Барахтайся, парень, выцарапывайся, помогай нам. Слова медика неприятно напомнили «доброго» оперативника Романа, но врач в отличие от полицейского, по крайней мере, говорил искренне. Меня мурыжили какое-то время, а потом увезли в палату, положили под капельницу и нацепили датчики. За две с половиной недели, я второй раз попадаю в больницу, и эту неприятную тенденцию следовало прекращать. Могло радовать только одно – я чувствовал, как оздоравливается моё тело. Никогда раньше такого не ощущал: толчки горячей крови по сосудам, тепло и давящее ощущение в тех местах, которые саморемонтируются после побоев, зуд, покалывание и вибрация. Было скучно лежать, уставившись в белый потолок. Я всё-таки не послушался доктора и уснул. Следующий день начался для меня со металлического звона. Меня разбудила медсестра, которая пришла делать мне перевязки.

– Доброе утро, – поздоровалась со мной милая барышня лет сорока. – Как ваше самочувствие?

– Грех жаловаться. Здоровею вашими заботами не по дням, а по часам.

– Ну, хорошо. Если шутите, то действительно быстро на ноги встанете. А то бывают среди пациентов горе-нытики. Вроде с виду мужик крутой, а сопли распустит как дитё малое.

– А что со мной?

– Ой, это у лечащего врача спрашивайте. Скоро обход будет.

Главврач именно отсюда начинает. Вы кушать будете?

– Нет, не хочется. Мне бы попить.

– Угу. Заботливая медсестра напоила меня водой и устроила поудобнее в постели. Спасибо ей за это. После её ухода я опять стал пялиться в потолок. Смотреть в стороны не получалось – мешал жёсткий пластиковый хомут на шее. К тому же он нещадно давил на затылок. Я осторожно сел на кровати. Было неудобно, но я это сделал. Хомут никак не желал войти в моё положение и ослабить натиск. Я расстегнул липучки на застёжках. Хомут снялся легко, но у меня никак не получилось одеть его обратно. Я покрутил головой, позвонки в мой затёкшей шее хрустели и щелкали, но стало заметно легче. Ложиться я не стал. Слишком уж хотелось в туалет по-маленькому. Положив пластмассовый воротник на тумбочку возле кровати, я принялся искать утку или ночной горшок, на худой конец. Придерживая рукой жгут с проводами, я слез с кровати и заглянул под неё. За этим своеобразным занятием меня застукал главврач. Ко мне в палату зашёл целый отряд молодых врачишек в сопровождении двух матерых докторов и величественного медицинского патриарха.

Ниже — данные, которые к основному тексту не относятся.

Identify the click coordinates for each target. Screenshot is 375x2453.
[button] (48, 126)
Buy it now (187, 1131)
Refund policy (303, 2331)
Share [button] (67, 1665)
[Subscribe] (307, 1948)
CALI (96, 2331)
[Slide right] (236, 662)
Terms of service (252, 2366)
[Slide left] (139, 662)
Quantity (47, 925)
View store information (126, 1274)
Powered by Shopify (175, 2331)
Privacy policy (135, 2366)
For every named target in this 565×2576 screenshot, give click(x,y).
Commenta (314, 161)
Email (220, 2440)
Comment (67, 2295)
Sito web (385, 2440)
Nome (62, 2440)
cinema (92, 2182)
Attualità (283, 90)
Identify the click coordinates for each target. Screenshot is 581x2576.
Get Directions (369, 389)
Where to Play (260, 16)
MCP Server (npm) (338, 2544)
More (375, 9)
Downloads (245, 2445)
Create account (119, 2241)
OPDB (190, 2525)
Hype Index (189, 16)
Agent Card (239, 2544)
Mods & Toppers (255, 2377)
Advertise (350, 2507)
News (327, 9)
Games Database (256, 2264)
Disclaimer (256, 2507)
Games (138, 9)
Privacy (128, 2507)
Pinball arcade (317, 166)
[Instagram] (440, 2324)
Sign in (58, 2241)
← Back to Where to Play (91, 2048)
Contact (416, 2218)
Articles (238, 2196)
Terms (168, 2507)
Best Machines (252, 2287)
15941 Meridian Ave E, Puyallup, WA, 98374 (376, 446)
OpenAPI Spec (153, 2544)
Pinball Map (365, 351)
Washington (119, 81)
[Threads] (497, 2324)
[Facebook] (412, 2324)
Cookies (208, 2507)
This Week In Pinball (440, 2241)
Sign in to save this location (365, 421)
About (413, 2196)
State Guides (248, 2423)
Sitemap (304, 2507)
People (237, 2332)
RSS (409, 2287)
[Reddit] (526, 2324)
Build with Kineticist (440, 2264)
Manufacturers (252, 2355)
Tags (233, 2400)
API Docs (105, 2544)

– Это что за хрень?! – поприветствовал меня остолбеневший главврач. Я сразу почувствовал себя маленьким и ничтожным. Пришлось срочно оправдываться:

– Да, я утку хотел найти. Писать очень хочется. Сквозь плотный строй любопытных интернов протиснулась заботливая медсестра и кинулась укладывать меня обратно.

– Вы лежите спокойно, пожалуйста. На вас памперс. Можете прямо туда, – лопотала перепуганная медсестра.

– Не-е-ет. Я в штаны не могу сходить. Что я, маленький что-ли? – возмутился я.

– А почему у него шея не зафиксирована? – ледяным голосом поинтересовался главврач. Ответом ему было гробовое молчание.

– Я сам его снял, – постарался я выручить своих лечащих врачей. – Хомут мешал очень.

– Что значит мешал? У вас смещение позвонков. Это называется: три миллиметра до паралича.

– Извините. Я не знал. Я снова приподнялся в постели и забрал с тумбочки пластиковый хомут. Главврач подозрительно внимательно проследил за моими движениями и спросил у коллег:

– Вы его сегодня к операции готовите?

– Да.

– А к какой операции, – забеспокоился я.

– Голову хотели вам на шурупы прикрутить, – пояснил один из врачей.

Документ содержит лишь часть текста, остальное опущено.